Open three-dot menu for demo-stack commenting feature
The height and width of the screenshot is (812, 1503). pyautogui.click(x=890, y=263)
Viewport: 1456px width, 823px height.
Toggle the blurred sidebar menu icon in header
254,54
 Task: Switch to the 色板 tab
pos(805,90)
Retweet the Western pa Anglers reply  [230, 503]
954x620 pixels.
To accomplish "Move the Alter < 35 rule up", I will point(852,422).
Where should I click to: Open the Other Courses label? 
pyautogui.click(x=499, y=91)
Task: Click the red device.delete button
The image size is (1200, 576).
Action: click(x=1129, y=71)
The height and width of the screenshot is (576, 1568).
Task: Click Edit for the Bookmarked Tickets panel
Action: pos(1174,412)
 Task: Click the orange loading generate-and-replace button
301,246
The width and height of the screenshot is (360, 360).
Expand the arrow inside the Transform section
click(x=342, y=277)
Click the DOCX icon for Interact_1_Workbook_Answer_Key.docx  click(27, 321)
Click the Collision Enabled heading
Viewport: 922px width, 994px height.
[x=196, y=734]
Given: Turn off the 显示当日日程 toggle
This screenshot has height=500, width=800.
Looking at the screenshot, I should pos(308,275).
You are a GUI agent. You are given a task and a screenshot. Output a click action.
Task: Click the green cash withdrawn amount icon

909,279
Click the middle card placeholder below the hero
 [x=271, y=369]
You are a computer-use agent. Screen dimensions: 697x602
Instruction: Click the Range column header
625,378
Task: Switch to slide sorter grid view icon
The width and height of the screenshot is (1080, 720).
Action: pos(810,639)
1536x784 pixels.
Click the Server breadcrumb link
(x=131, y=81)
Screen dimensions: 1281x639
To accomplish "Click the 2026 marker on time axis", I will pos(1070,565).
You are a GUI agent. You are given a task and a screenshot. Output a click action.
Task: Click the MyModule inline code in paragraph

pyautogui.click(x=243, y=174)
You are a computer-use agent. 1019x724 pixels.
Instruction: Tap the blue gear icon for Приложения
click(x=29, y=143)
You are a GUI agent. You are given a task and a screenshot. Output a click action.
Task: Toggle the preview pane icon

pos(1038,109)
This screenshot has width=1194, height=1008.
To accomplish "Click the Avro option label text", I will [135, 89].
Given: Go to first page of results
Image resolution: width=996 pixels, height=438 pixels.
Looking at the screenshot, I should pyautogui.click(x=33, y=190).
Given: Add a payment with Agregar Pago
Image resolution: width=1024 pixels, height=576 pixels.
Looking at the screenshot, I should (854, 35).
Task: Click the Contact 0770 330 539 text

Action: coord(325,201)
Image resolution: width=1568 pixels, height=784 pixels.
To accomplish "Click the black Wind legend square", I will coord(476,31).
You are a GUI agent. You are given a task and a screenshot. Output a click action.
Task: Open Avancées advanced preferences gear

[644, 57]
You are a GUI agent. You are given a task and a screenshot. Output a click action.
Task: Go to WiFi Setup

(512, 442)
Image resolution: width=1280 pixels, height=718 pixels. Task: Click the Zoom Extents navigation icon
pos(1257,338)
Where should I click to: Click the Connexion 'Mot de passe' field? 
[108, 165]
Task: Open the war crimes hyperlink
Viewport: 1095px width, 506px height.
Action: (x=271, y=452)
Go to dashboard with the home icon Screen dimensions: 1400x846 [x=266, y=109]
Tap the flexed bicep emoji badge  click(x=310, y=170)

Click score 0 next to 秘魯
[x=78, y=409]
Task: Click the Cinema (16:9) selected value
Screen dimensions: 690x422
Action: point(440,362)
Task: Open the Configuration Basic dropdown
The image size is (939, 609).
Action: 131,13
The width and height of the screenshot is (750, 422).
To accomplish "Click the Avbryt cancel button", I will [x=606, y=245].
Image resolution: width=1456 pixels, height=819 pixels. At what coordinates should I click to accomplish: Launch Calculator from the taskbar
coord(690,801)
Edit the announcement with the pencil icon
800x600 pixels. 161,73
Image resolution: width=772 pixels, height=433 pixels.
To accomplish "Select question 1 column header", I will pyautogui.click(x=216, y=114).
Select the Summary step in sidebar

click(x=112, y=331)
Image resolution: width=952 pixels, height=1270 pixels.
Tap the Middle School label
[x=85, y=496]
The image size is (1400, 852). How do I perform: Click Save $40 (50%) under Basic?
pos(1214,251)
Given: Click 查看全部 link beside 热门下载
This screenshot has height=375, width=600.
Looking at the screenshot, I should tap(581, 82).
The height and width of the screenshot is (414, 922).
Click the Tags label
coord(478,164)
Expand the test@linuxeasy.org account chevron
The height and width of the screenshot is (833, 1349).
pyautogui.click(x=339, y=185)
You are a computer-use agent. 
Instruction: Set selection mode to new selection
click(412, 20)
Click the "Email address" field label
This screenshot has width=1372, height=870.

○ ○ ○

### PROBLEM TO WORK ON
Look over the listing. Pull out every line with the string "computer" in it.

### TASK RESPONSE
You are a computer-use agent. Screen dimensions: 697x602
You are a computer-use agent. 1019x724 pixels.
You are a computer-use agent. 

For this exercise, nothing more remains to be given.